Collected data entries:
=======

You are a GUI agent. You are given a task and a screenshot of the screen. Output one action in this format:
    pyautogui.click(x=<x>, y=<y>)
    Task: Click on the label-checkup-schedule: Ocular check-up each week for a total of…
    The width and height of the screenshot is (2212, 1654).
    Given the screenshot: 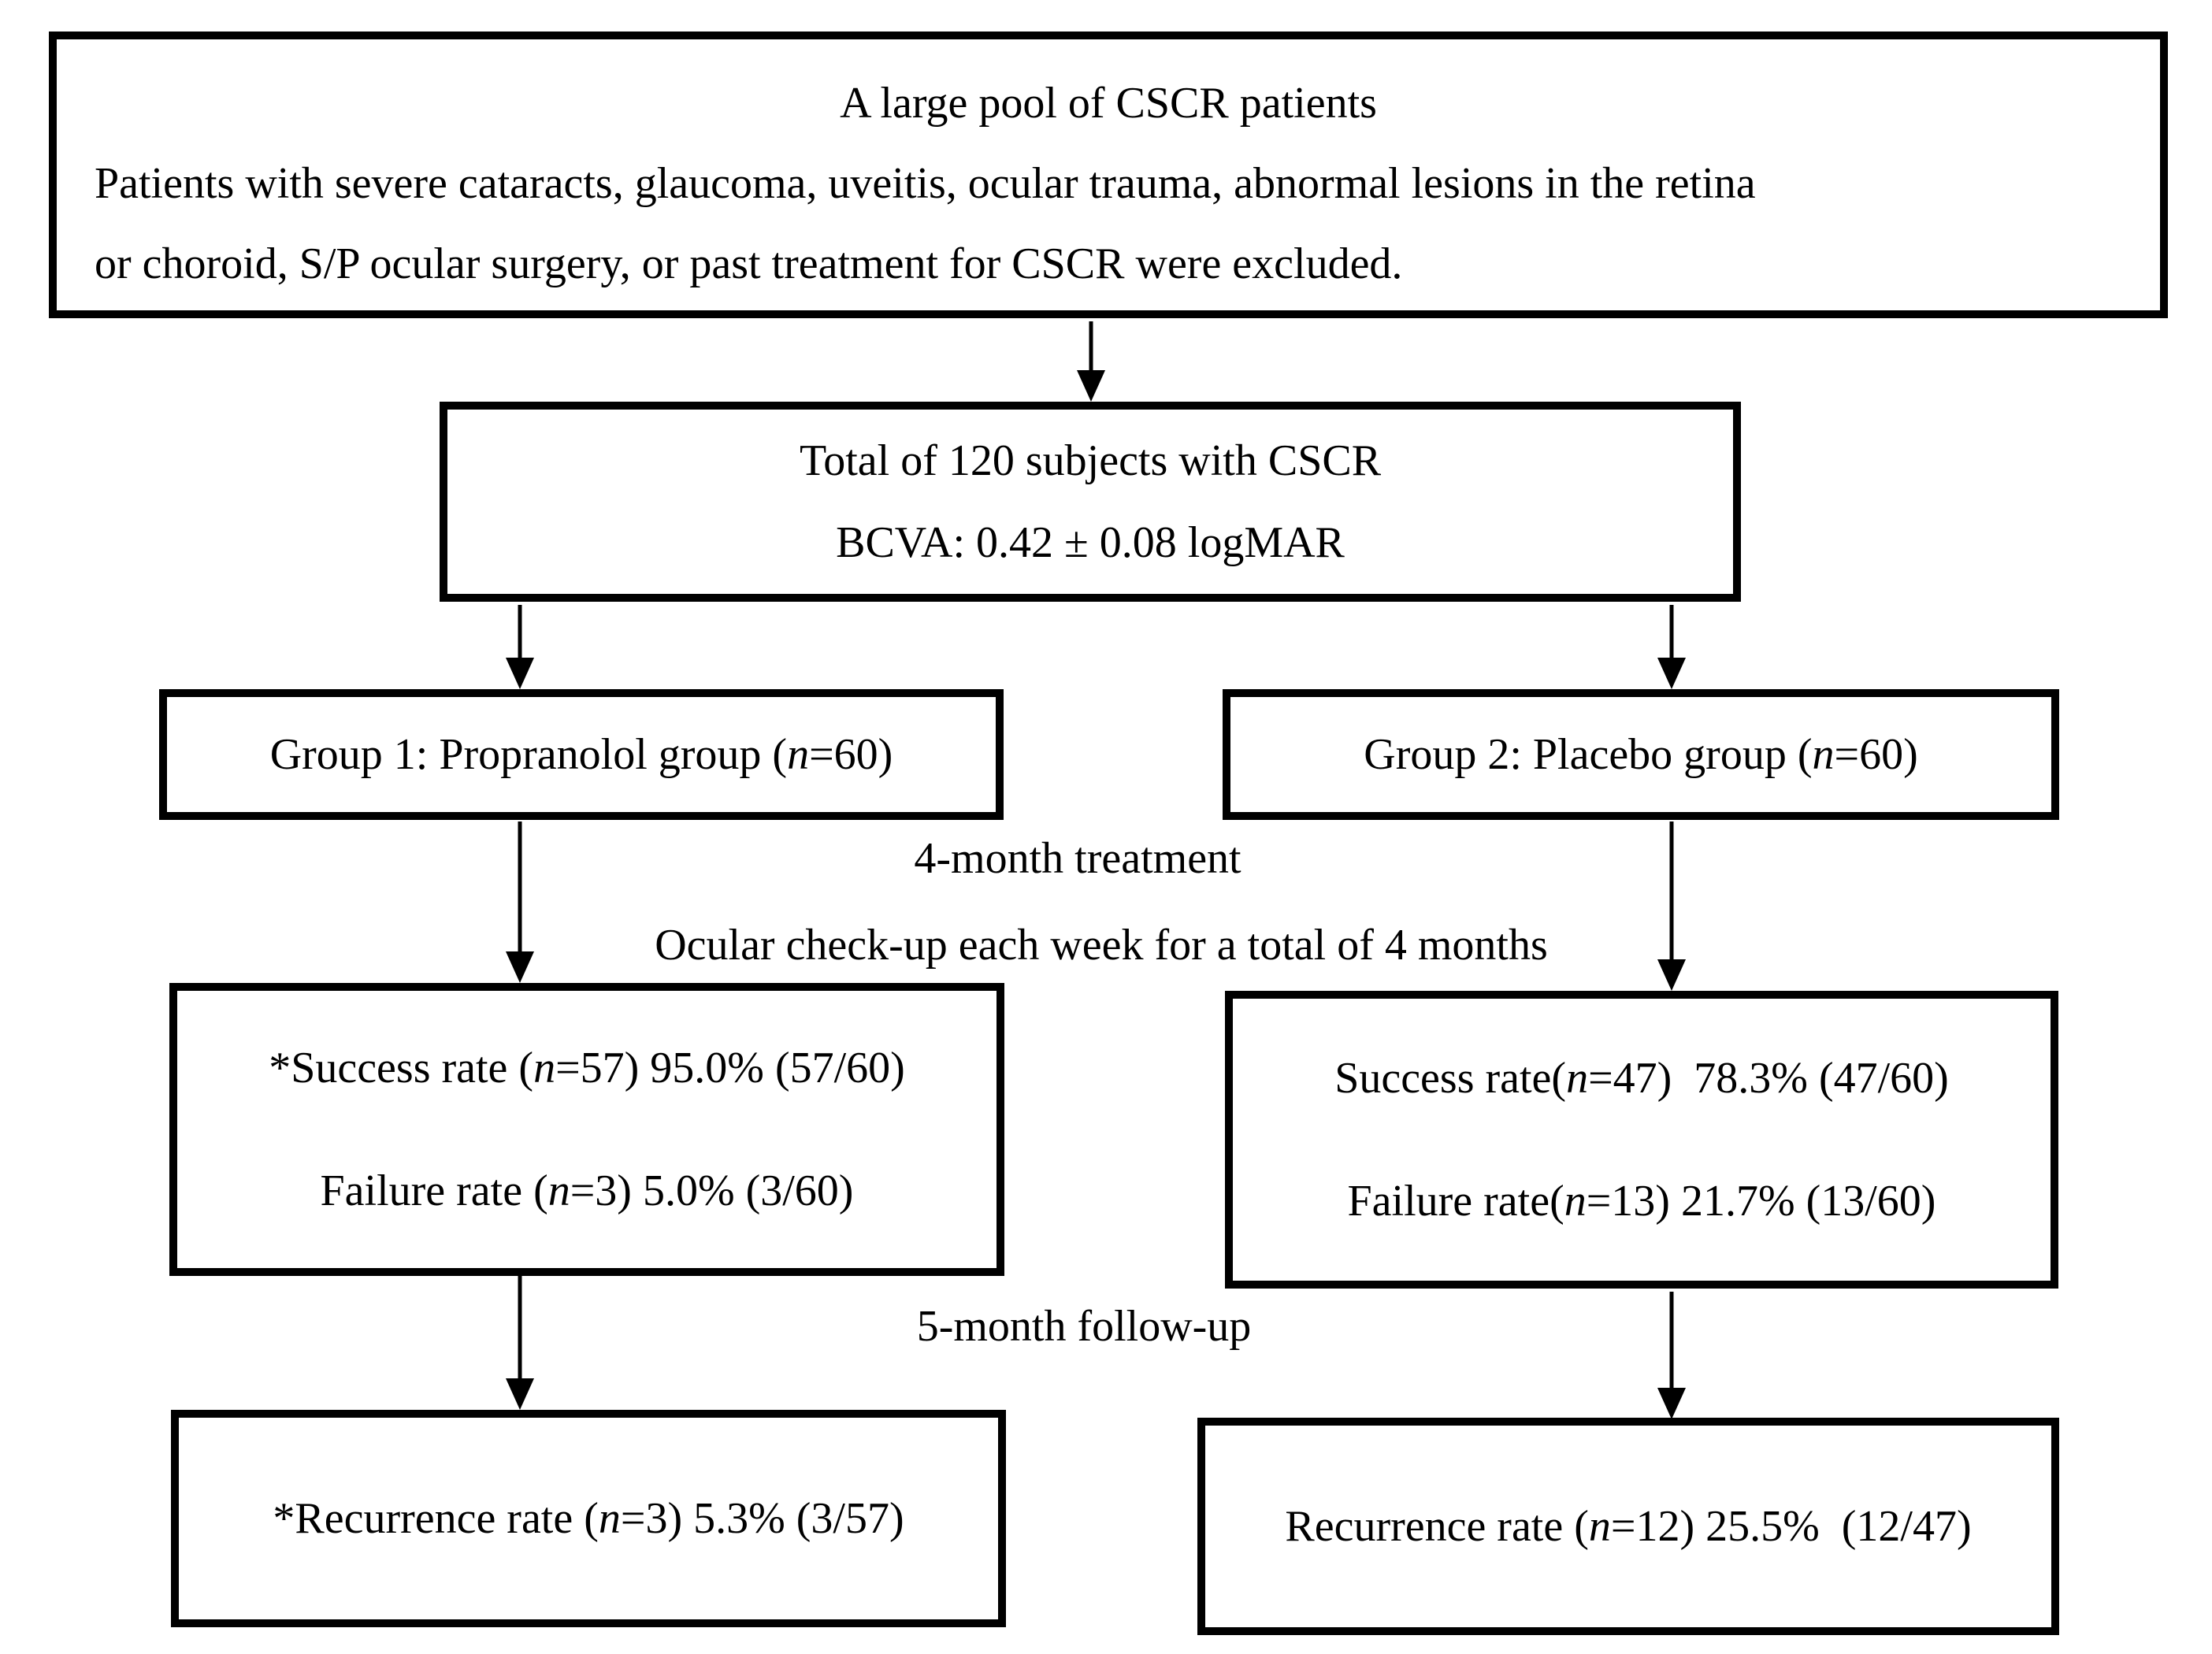 What is the action you would take?
    pyautogui.click(x=1102, y=945)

=======

WHAT THE TASK REQUIRES: Transcribe the listing word for word. Begin at its first line and stop after the line that contains "Task: Click on".

SOLUTION TO THIS TASK:
You are a GUI agent. You are given a task and a screenshot of the screen. Output one action in this format:
    pyautogui.click(x=<x>, y=<y>)
    Task: Click on the label-checkup-schedule: Ocular check-up each week for a total of…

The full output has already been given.